ВЫБРАННЫЙ ОТРЫВОК:

·····

Мысли о младшем страдающем брате.
Мысли о нищего жалкой суме,
О позабытом в больничной палате,
О заключенном невинно в тюрьме.
И о погибших во имя свободы,
Равенства, братства, любви и труда.
Шестидесятые вечные годы…
(«Сентиментальная ерунда»?)
Ее оценка: «Первое и резкое: убрать кавычки — отличные стихи». Наверное, в разговоре с ним ей мерещится Лермонтов, и она считает, что ему двадцать шесть лет, а на самом деле — ему идет тридцатый.
Второго сентября ей удалось съездить в Женеву. Оттуда она выслала ему теплую зеленую куртку: «Я сама хотела бы быть этой курткой: греть, знать, когда и для чего — нужна». Кроме того — свою книгу «Ремесло» с посвящением: «Анатолию Штейгеру. МЦ. Женева, 3-го сентября 1936 г.». На обороте титула — дополнение:
«У этой книги — своя история. Предназначалась она Даниилу Жуковскому, старшему сыну поэта Аделаиды Герцык <…>, (которого я шестнадцати лет знала двухлетним, потом — не встречала) — взывавшего об этой книге, в письмах — годы. Один такой вопль до меня дошел. Переслать с оказией ее должен был Н. П. Гронский — и очевидно не смог, но и отдать не смог, так как книга эта оказалась, после его гибели, у него на полке, рядом с его Ремеслом.
Теперь она Ваша, и верю, что подержанность ее — в мечте одного — и любящих руках другого (одного — далекого, другого — погибшего) искупит ее некоторую внешнюю — неновость.
Анатолию Штейгеру — с любовью и болью.
МЦ».
И вдруг — неожиданный вывод: «Вчера, после женевской поездки, я окончательно убедилась в полнейшей безнадежности нашего личного свидания». Выяснилось, что ее приезд ему не нужен, ибо его легкие залечены и процесса нет. Доктор хочет, чтобы он жил зиму в Берне, с родителями, он же сам решил — в Париж. Потому что в Париже — Адамович, литература и Монпарнас: сидения до трех ночи за десятой чашкой кофе, потому что он все равно (после той любви) — мертвый. Да и женщинами уже не интересуется вообще, а Адамович ему близок особо. Последнего Ходасевич в кругу друзей-картежников за глаза называл Содомович.
Оказалось, им не по дороге. Поблагодарила за присланный ей листочек с рильковской могилы.
Они не рифмуются, в лучшем случае — это рифма диссонансная.

·····

РАБОЧЕЕ ЗАДАНИЕ:
Пожалуйста, выпишите без изменений фрагмент выбранного отрывка выше: от слов «Теперь она Ваша, и» до слов «глаза называл Содомович.» включительно.

·····

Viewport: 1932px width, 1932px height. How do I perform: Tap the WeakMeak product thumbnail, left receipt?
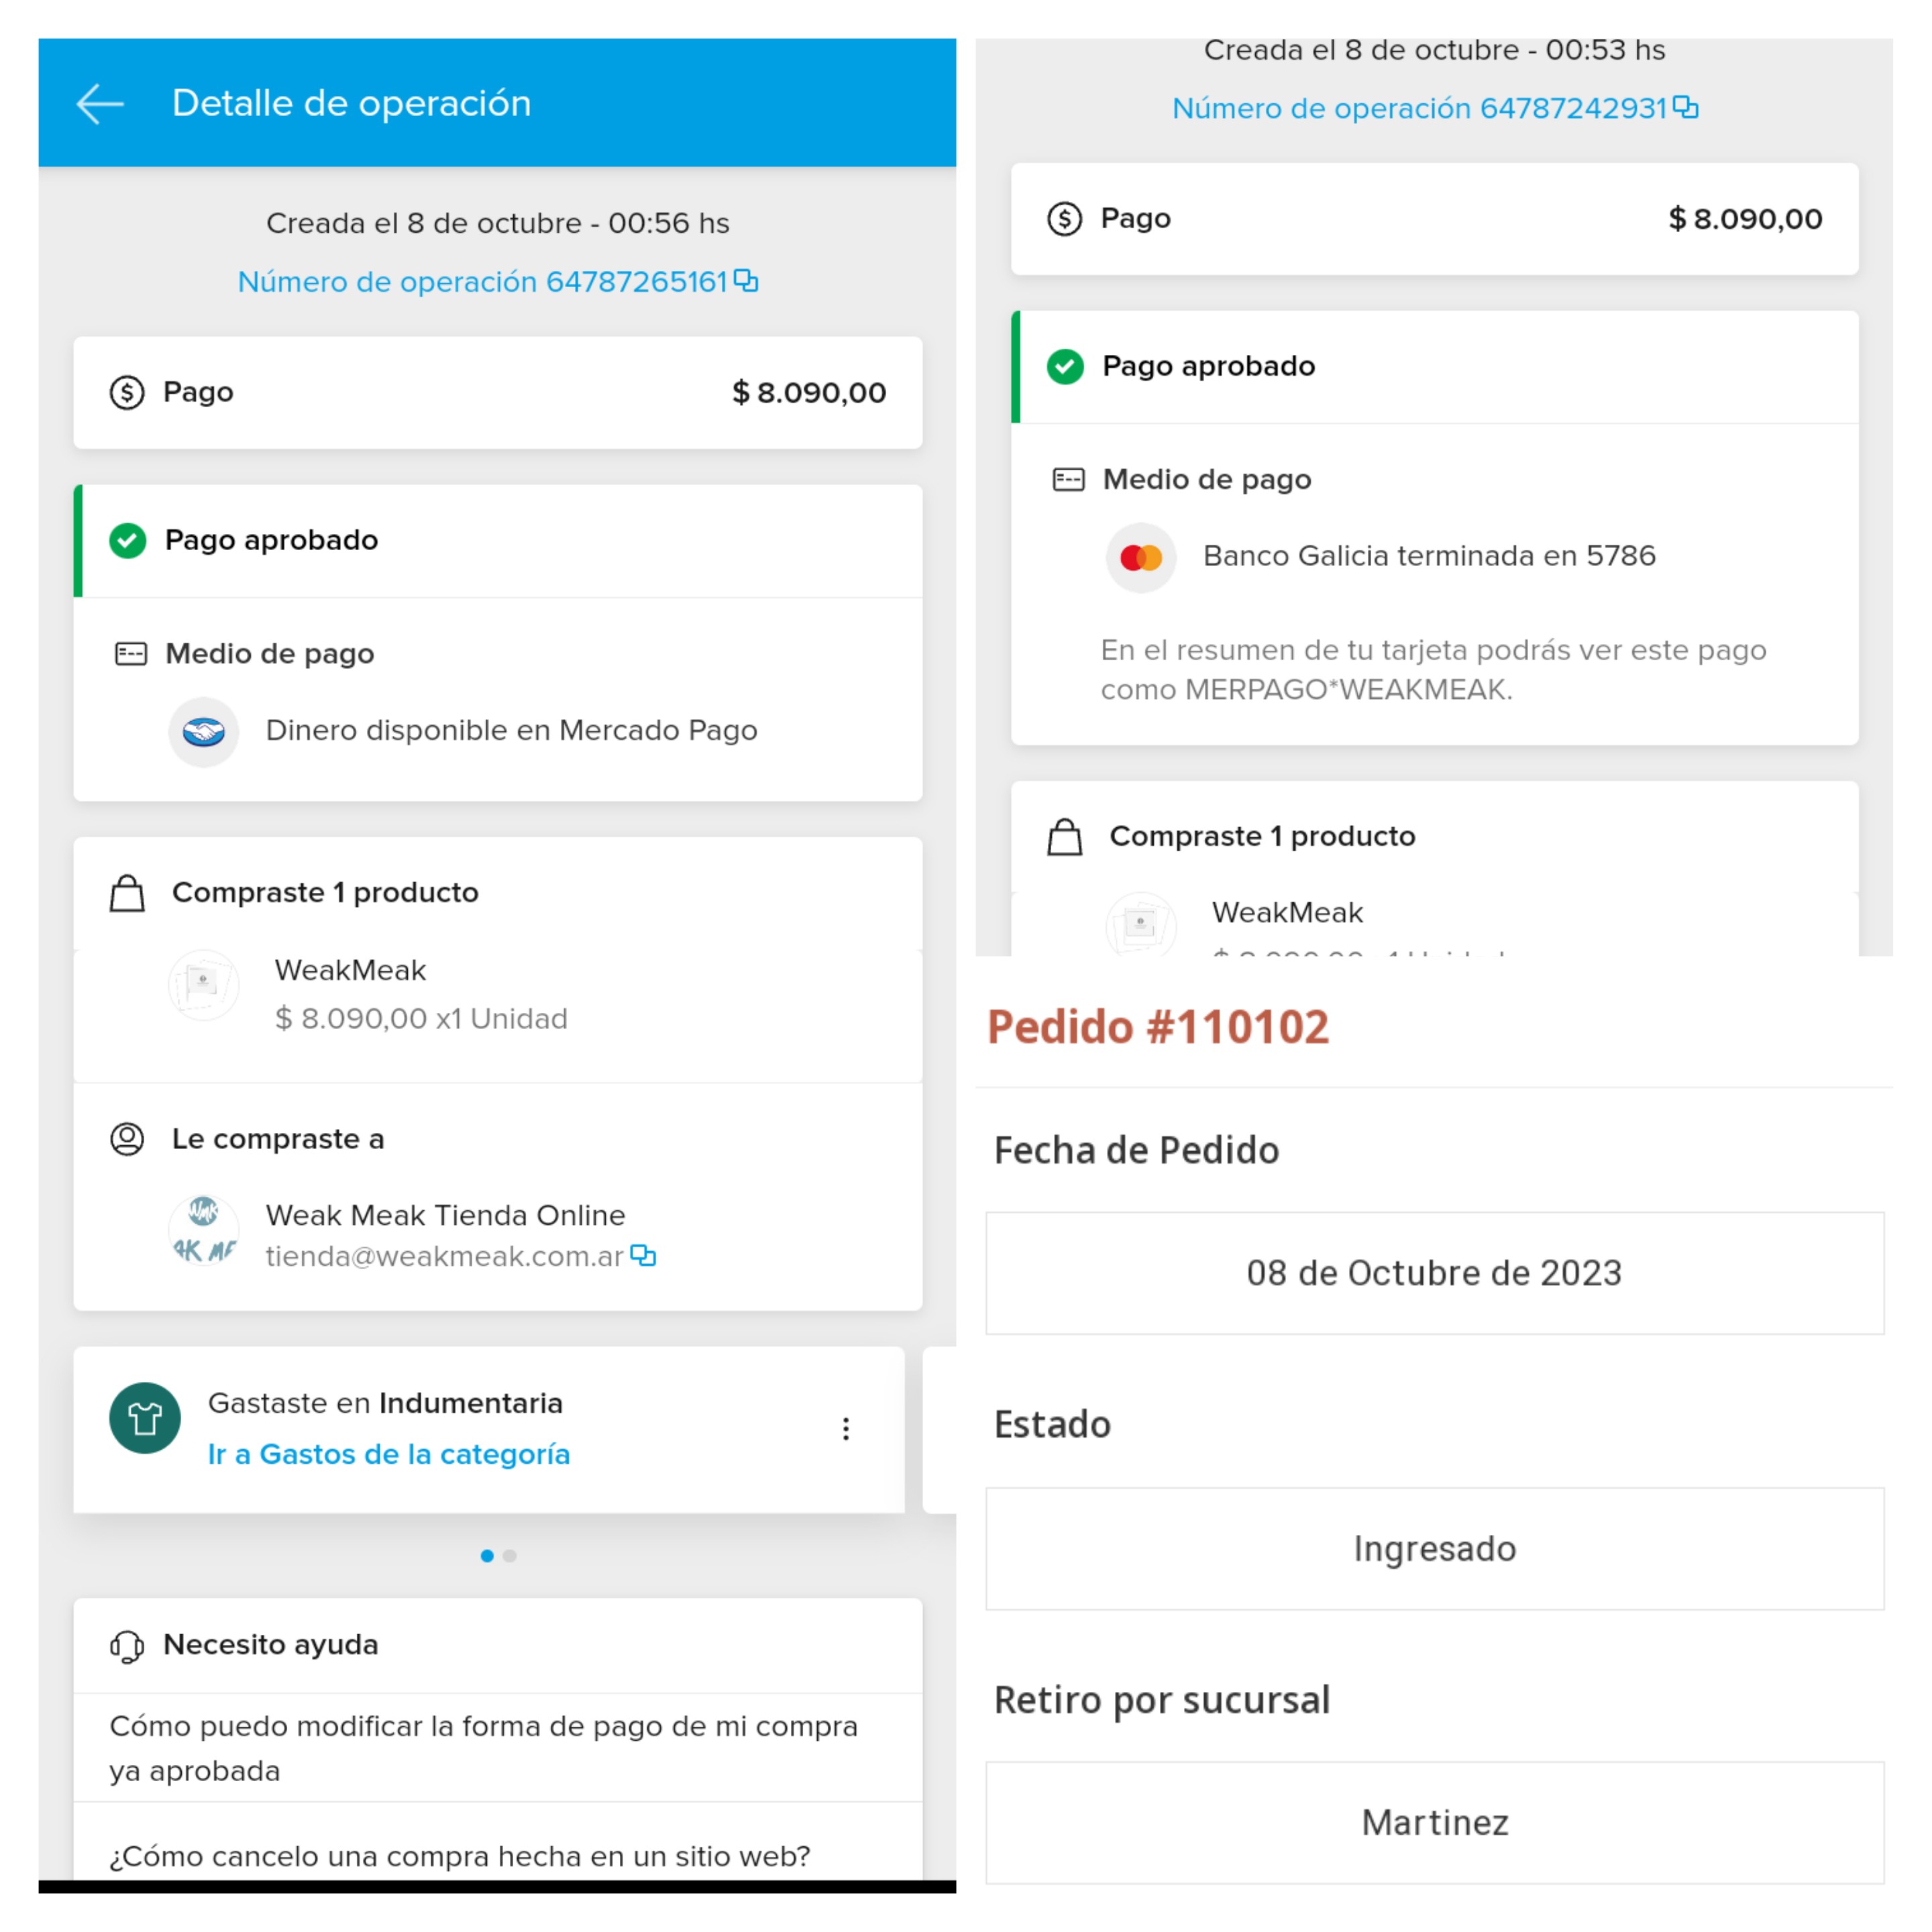tap(204, 985)
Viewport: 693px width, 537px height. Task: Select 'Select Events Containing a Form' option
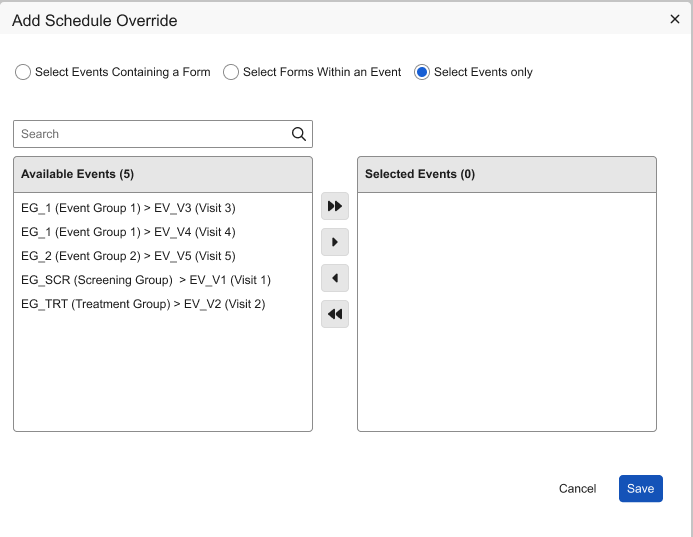pos(23,72)
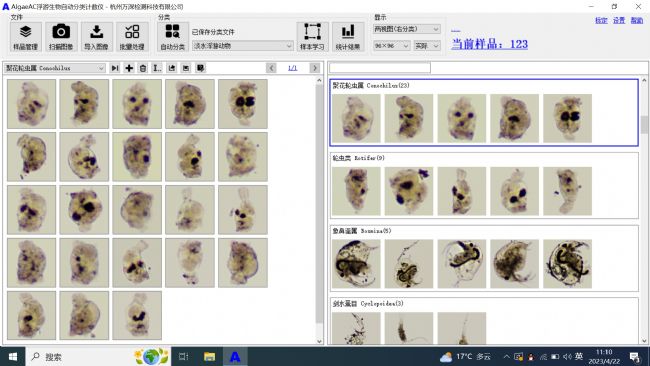The image size is (650, 366).
Task: Open the 样本学习 sample learning tool
Action: point(312,37)
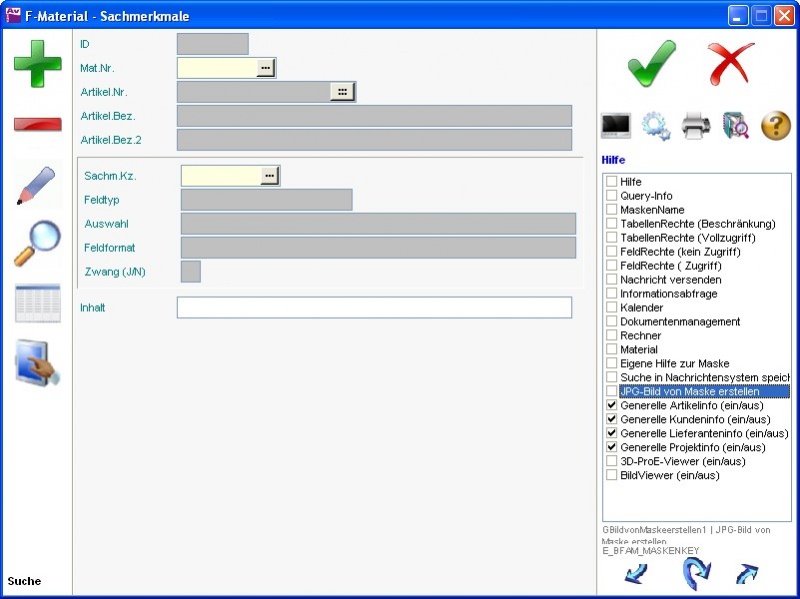Click the question mark help icon
Image resolution: width=800 pixels, height=599 pixels.
pyautogui.click(x=776, y=126)
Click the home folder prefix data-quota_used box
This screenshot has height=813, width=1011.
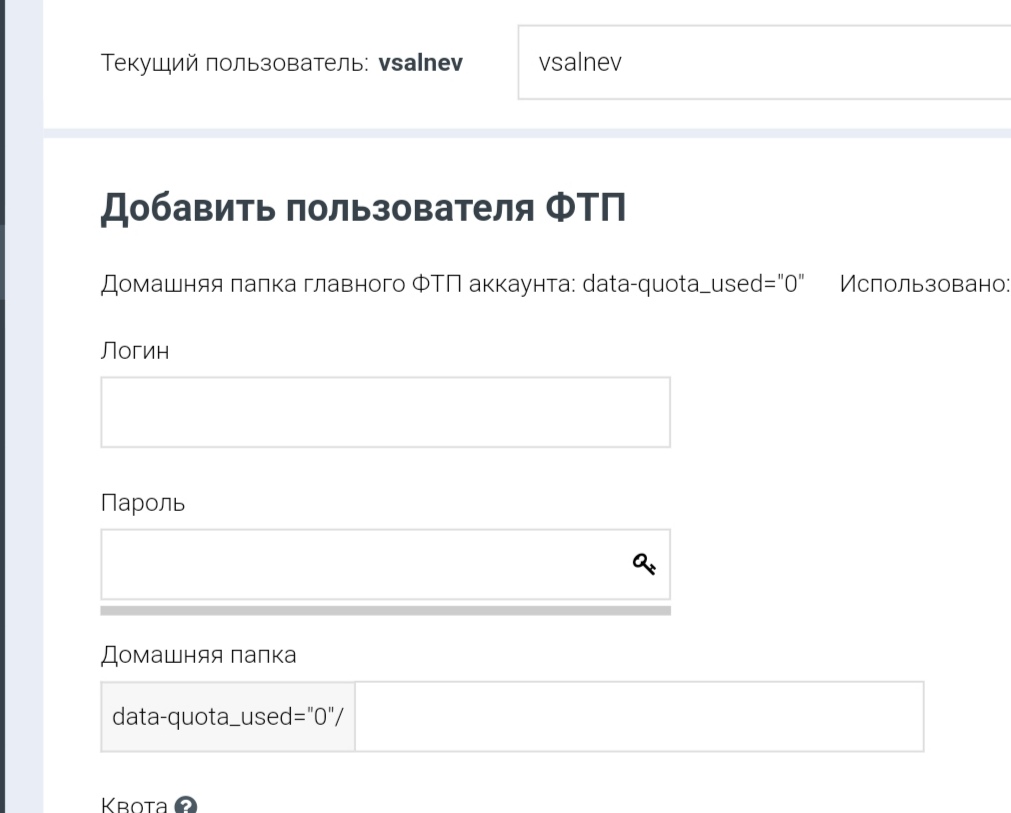[227, 716]
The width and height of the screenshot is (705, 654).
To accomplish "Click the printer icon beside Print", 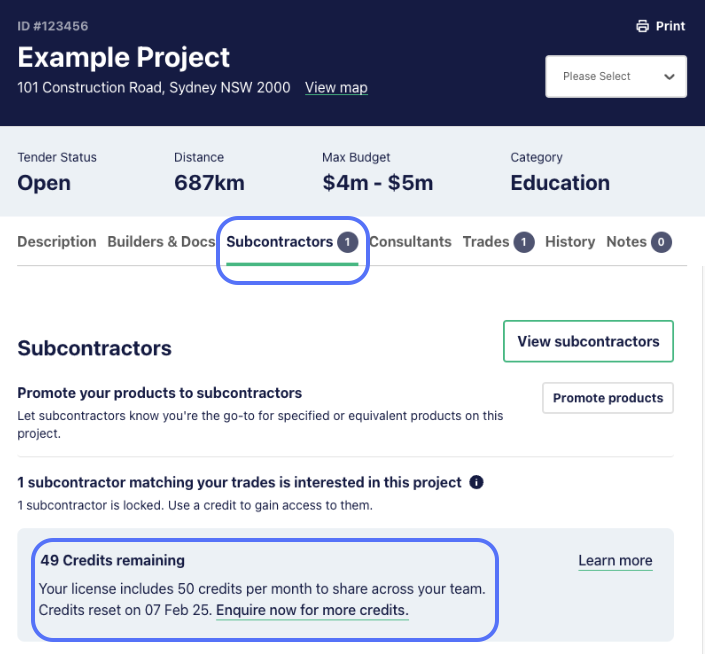I will 643,26.
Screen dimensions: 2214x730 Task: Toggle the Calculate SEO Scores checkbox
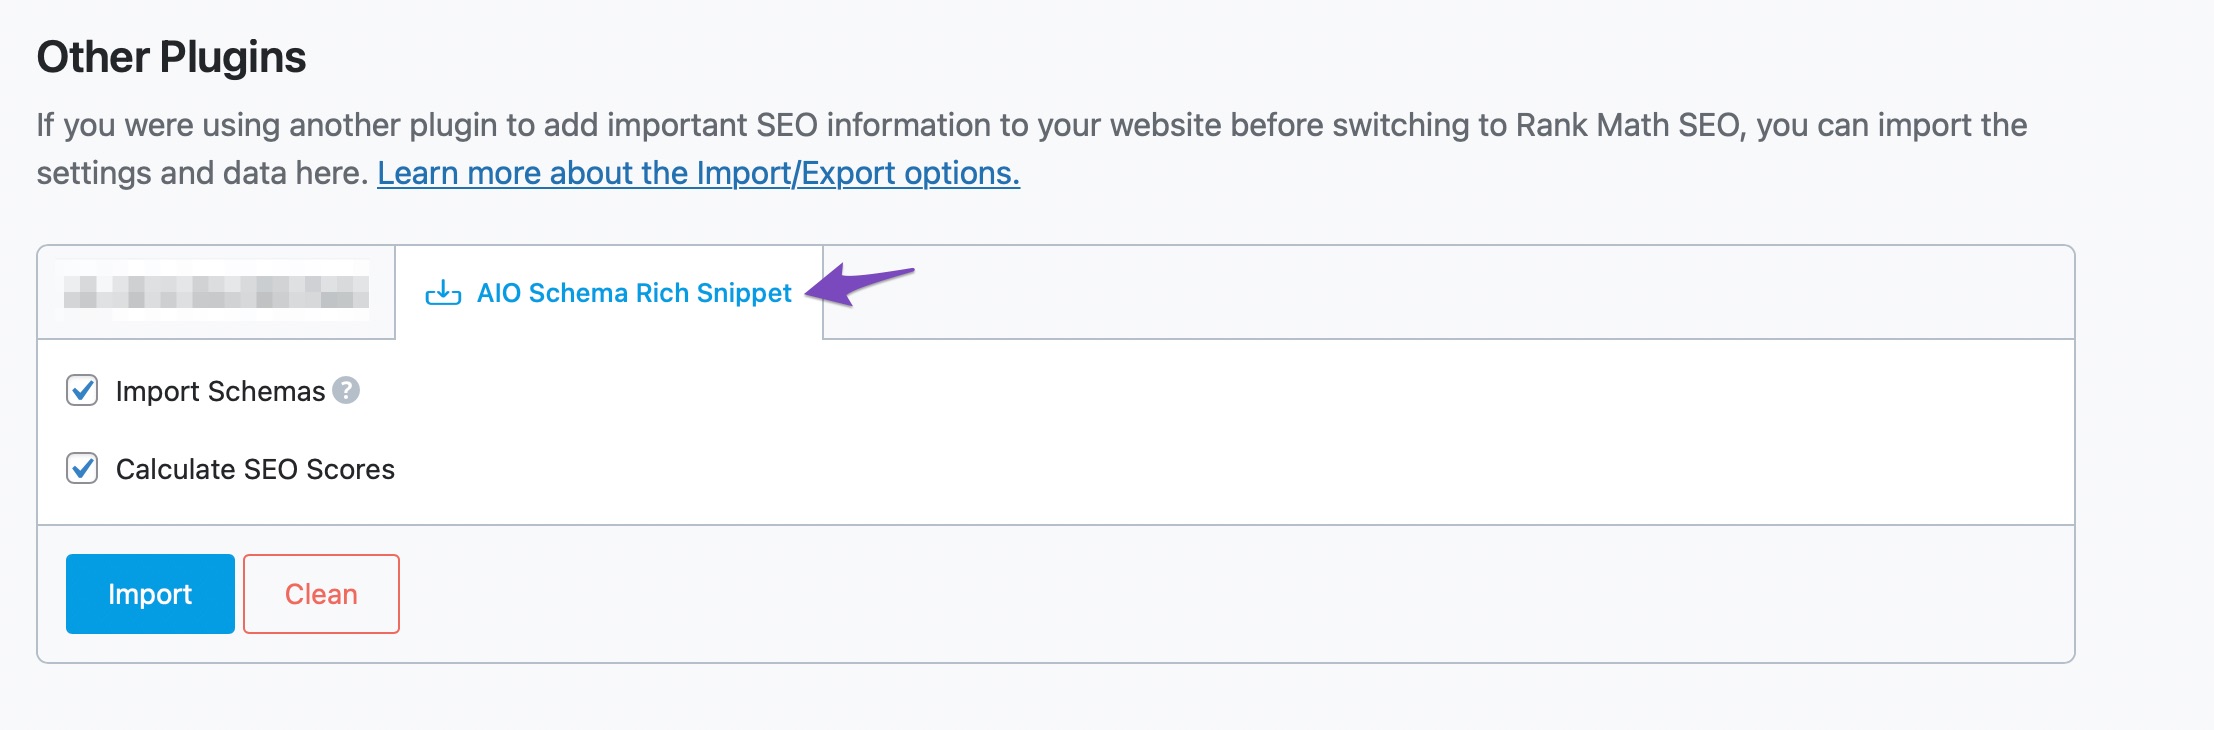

·····

РЕЗУЛЬТАТ ЗАДАНИЯ:
Теперь она Ваша, и верю, что подержанность ее — в мечте одного — и любящих руках другого (одного — далекого, другого — погибшего) искупит ее некоторую внешнюю — неновость.
Анатолию Штейгеру — с любовью и болью.
МЦ».
И вдруг — неожиданный вывод: «Вчера, после женевской поездки, я окончательно убедилась в полнейшей безнадежности нашего личного свидания». Выяснилось, что ее приезд ему не нужен, ибо его легкие залечены и процесса нет. Доктор хочет, чтобы он жил зиму в Берне, с родителями, он же сам решил — в Париж. Потому что в Париже — Адамович, литература и Монпарнас: сидения до трех ночи за десятой чашкой кофе, потому что он все равно (после той любви) — мертвый. Да и женщинами уже не интересуется вообще, а Адамович ему близок особо. Последнего Ходасевич в кругу друзей-картежников за глаза называл Содомович.